Patients can resume wearing tampons or having intercourse after 4-6 weeks. Trim labiaplasty generally allows for a quicker recovery. While the most distorting swelling is gone by 6 weeks, residual swelling may take a few months to disappear.
What are the results of a labiaplasty?
Labiaplasty typically results in shorter labia that no longer hang down below the level of the hair-bearing labia majora. Most patients who experienced symptoms from twisting and tugging of their labia generally find relief after surgery.
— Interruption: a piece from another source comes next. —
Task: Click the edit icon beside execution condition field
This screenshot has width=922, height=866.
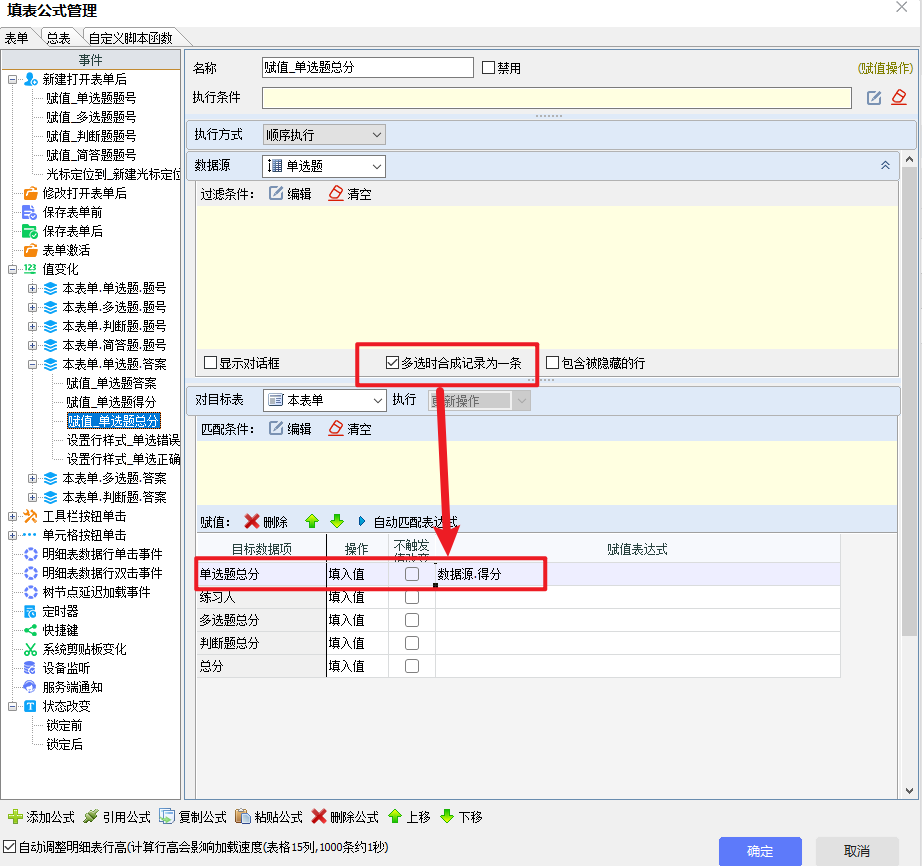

According to multiple studies, labiaplasty surgery is associated with a high satisfaction rate of over 90 percent.
Unsatisfactory results after the Labiaplasty
This surgery has limitations and cannot absolutely ensure results and satisfaction. The surgery may result to incomplete symmetrical of the Labia Minora or non-proportional Labia Minora depending on your former anatomical structure of Labia Minora. There are many other factors influencing the surgical result and satisfaction. In case of unsatisfactory results or complications, correction surgery may be performed as appropriate and possible. In this respect, you and the physician should come to discuss for the solution together.
The cost of a Labiaplasty (either Labia majora or minora) at Dr. Prinya's Clinic is 20,000 THB, including consultation, anesthesia, operation and medication fee.
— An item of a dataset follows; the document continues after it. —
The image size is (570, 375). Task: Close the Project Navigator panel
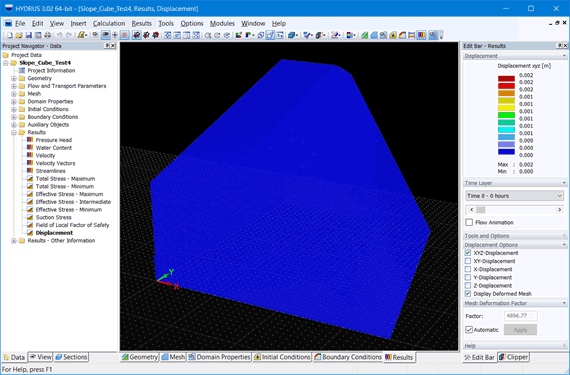tap(113, 46)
What is a clitoral hood reduction?
Excess folds of the clitoral hood, or prepuce, can be reduced with a clitoral hood reduction. The procedure is most commonly done along with a labiaplasty.
What does a clitoral hood reduction do?
The extra folds can create a bulge that is exaggerated when the labia minora are reduced, and a clitoral hood reduction can improve the balance in appearance of the female genitalia.
Anesthesia for a clitoral hood reduction
A clitoral hood reduction is usually done at the time of a labiaplasty under either local anesthesia or under Intravenous sedation.
Clitoral hood reduction procedure
The excess tissue is marked according to the individual's anatomy. There is a wide variation in the shape and extent of folds. In some patients the excision is performed as a "Y" extension off the labiaplasty. Closure is usually done with absorbable sutures.
What are the risks of a clitoral hood reduction?
There is a risk of bleeding, hematoma, infection, nerve damage, under-resection or over-resection.
Recovering from a clitoral hood reduction
The recovery is primarily determined by the accompanying labiaplasty.
What are the results of a clitoral hood reduction?
In some patients with a heavy clitoral hood, a labiaplasty without a clitoral hood reduction can result in a top-heavy look. A clitoral hood reduction can lend balance to a labiaplasty in such patients. Clitoral hood reduction is generally performed with labiaplasty, which has a high satisfaction rate of over 90 percent.